Sinds mijn eerste 8a in 2005, klim ik ieder jaar achtstegraads boulders. De jaren 2011 en 2018 zijn de enige waarin dat niet in Bleau lukte, maar wel in de VS en Zuid-Afrika. Het jaar 2023 is nog jong, maar met een tweede kind op komst zal het klimmen komende maanden op een lager pitje staan. En als we straks weer in Bleau komen, is het zomers. Begin dit jaar nog een 8 klimmen – en zo 2023 alvast veilig te stellen voor de statistieken – leek me dus een mooi voornemen.
Half januari begin Sanne’s verlof. Ze is dan 36 weken zwanger. Vooraf twijfelden we nog even of we wel zouden gaan.

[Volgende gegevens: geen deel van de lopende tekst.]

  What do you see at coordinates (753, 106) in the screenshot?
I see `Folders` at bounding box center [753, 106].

Voor de zekerheid gooien we een maxicosi en wat babykleertjes achterin. Je weet maar nooit. Gelukkig blijkt het allemaal niet nodig. Ze klimt zelfs nog een paar boulders.

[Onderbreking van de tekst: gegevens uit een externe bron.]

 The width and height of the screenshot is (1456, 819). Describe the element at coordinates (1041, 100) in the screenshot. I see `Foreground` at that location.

Het weer is goed en de eerste twee dagen klim ik meteen twee achten. Op papier, althans. Karim Abdoul Gullish assis is met de nieuwe methode zeker niet meer dan 7c+. Total Freak is iets lastiger, maar erg lief voor 8a. Ik probeer ook nog Prise en Passant. Sessie 4 of 5, inmiddels. Nog steeds vol op de top, nog steeds kansloos.
Adrena Line direct staat al een tijdje op mijn lijst, maar ben er nog nooit geweest. Tot mijn verbazing zie ik dat Tim ‘m heeft geklommen op een relatief slechte dag. Volgens hem zijn de grepen goed genoeg als de condities niet top zijn… Ik denk er anders over als we gaan kijken op een vochtige dag en besluit terug te komen als het écht droog is.

De sprong is niet ver en vanaf de grond lijken de grepen erg goed. Dat verandert als ik begin met pogingen. De afzetgrepen worden slechter zodra je aanzet. En de band waar je heen springt is veel aflopender dan dat ‘ie eruitziet. Dik twee uur lang doe ik pogingen, waarbij ik meerdere keren overweeg op te geven. Maar telkens weer bedenk ik iets kleins, waardoor ik toch doorga. Totdat ik ineens aan de band hang, zonder zwaai. Bijpakken en uitklimmen. Op het zicht had ik ‘m al afgewaardeerd, maar daar moet ik van op terugkomen. Het is de moeilijkste boulder die ik deze week klom.